According to the Stanford Encyclopedia of Philosophy entry (by Joseph Heath) methodological individualism “amounts to the claim that social phenomena must be explained by showing how they result from individual actions, which in turn must be explained through reference to the intentional states that motivate the individual actors.” I find that I have written three blog posts that are critiques of methodological individualism from different angles. That makes me–I guess–an opponent of it.

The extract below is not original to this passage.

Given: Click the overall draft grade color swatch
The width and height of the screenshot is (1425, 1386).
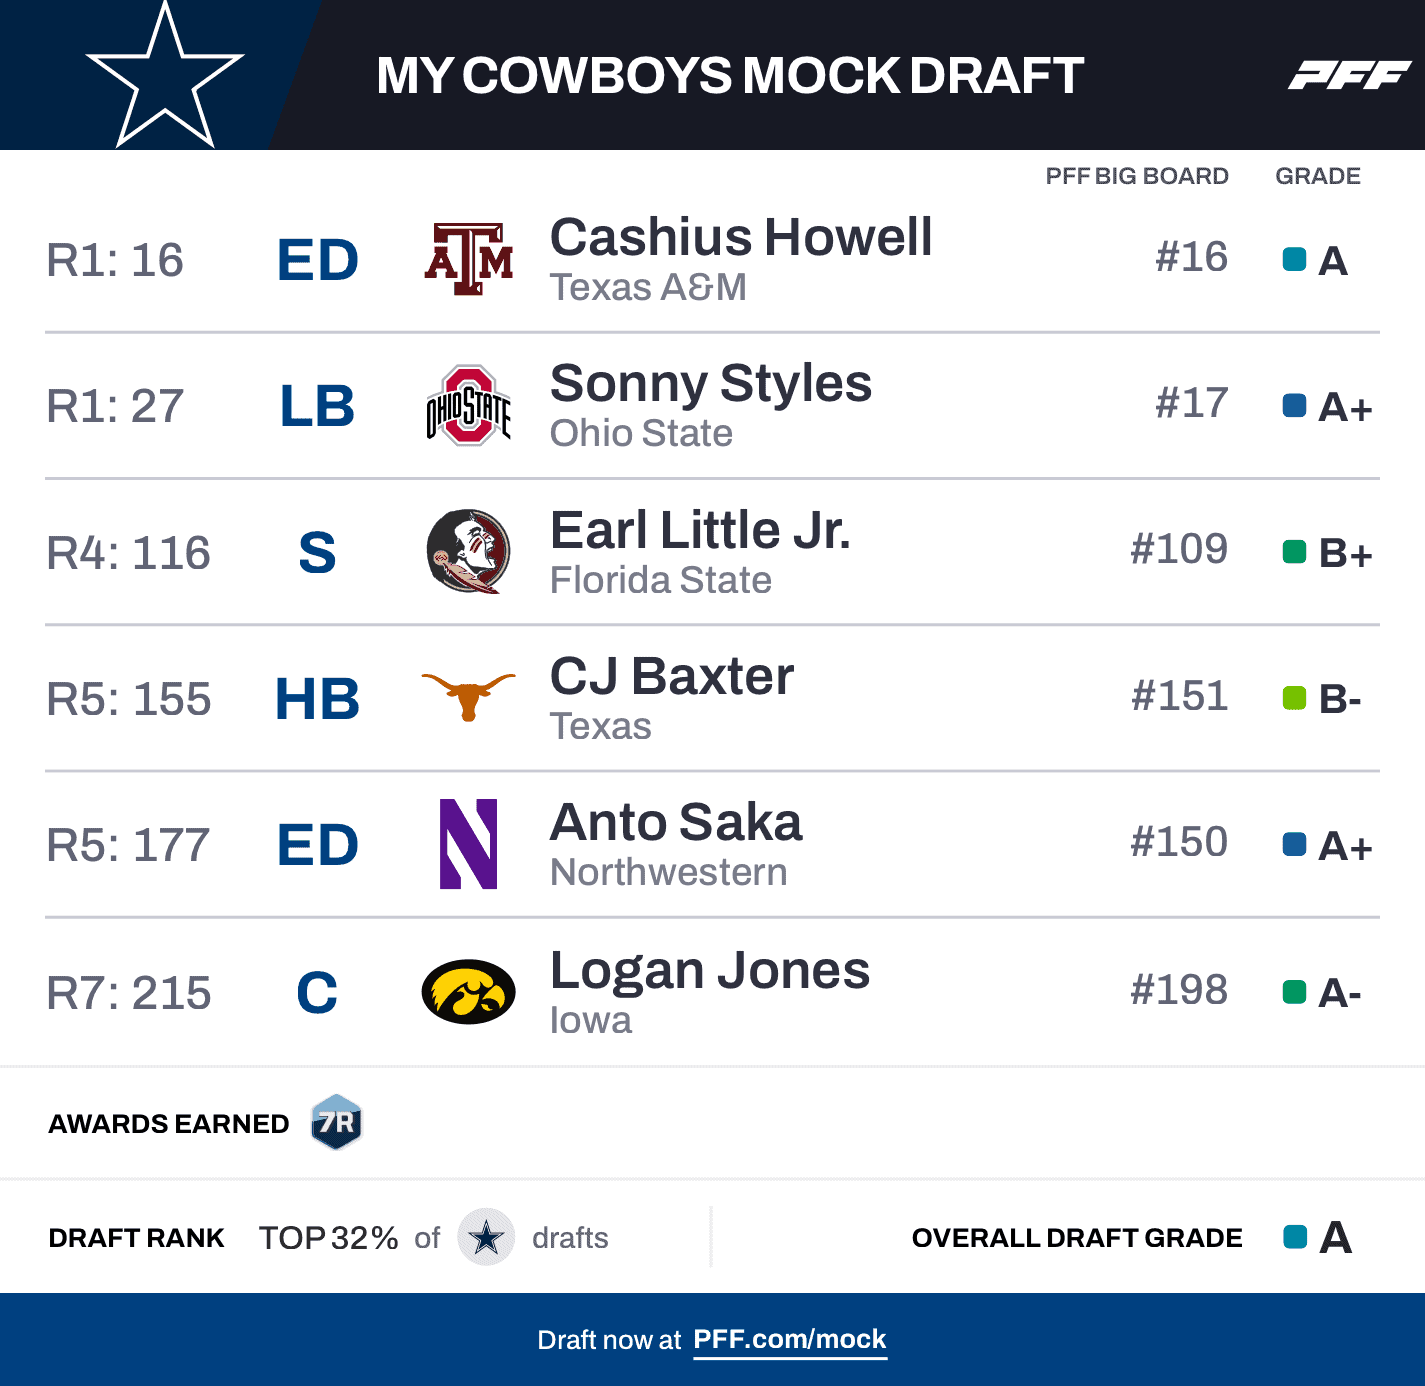Looking at the screenshot, I should pos(1295,1237).
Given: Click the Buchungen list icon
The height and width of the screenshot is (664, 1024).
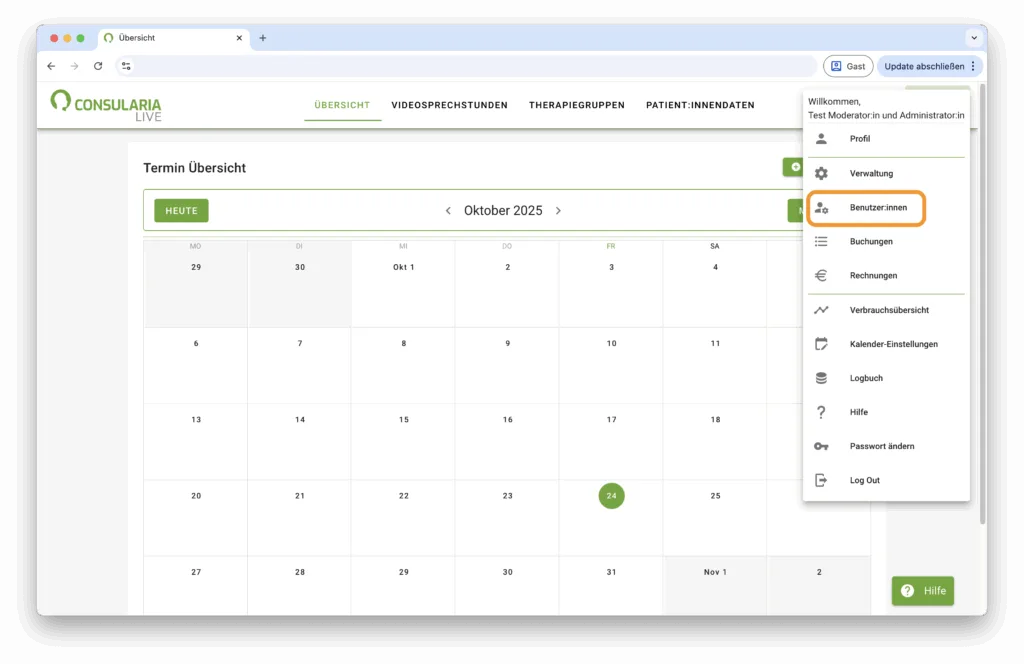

In against methodological individualism, or why neighborhoods are not like broccoli, I proposed six reasons why not to treat the neighborhood in which a person lives as a variable that we can assign to the individual person as a causal factor. The neighborhood in which a person lives is neither straightforwardly the result of any individuals’ choices nor a factor that helps explain their actions. Rather, neighborhoods should be thought of as having their own place in causal models. The theorist who inspired these thoughts was Robert Sampson.
In more to life than individual attributes, I argued that we should study mechanisms, processes, and episodes as phenomena that we can generalize about and model, both as causes and consequences. If we always only try to understand rioters as individuals, we will miss what we could learn by studying riots as episodes. The theorists who inspired those thoughts were Doug McAdam, Sidney Tarrow, and Charles Tilly.
And in is social science too anthropocentric? I offered a short review of Brian Epstein’s The Ant Trap: Rebuilding the Foundations of the Social Sciences. One of the conclusions of this book is: “facts about a group are not determined just by facts about its members.” For instance, it is a fact about the Supreme Court that it upheld the Affordable Care Act, but that fact was not determined by the opinions and votes of 9 members. Many other factors came into play, including the actions of the individuals who had created, constituted, limited, and chosen the court.
Many would agree with these points, none of which are original to me. But still a lot of social science is methodologically individualistic, especially the research that is meant to influence policy. In quantitative studies, often the data is a matrix with an individual in each row and a variable in each column. Instead of individuals, the rows may be cities, zip codes, years, or events like crimes or purchases. Still, those are really means or counts that describe groups understood as aggregates of individuals. (For instance, the poverty rate in a zip code is the proportion of the resident individuals who are poor.) And qualitative research is very heavily about what person A, who has descriptive characteristics X and Y, says about topic P in context C.
I think we are missing much that we could learn if we treated not only groups, but places, episodes, and other phenomena as causal.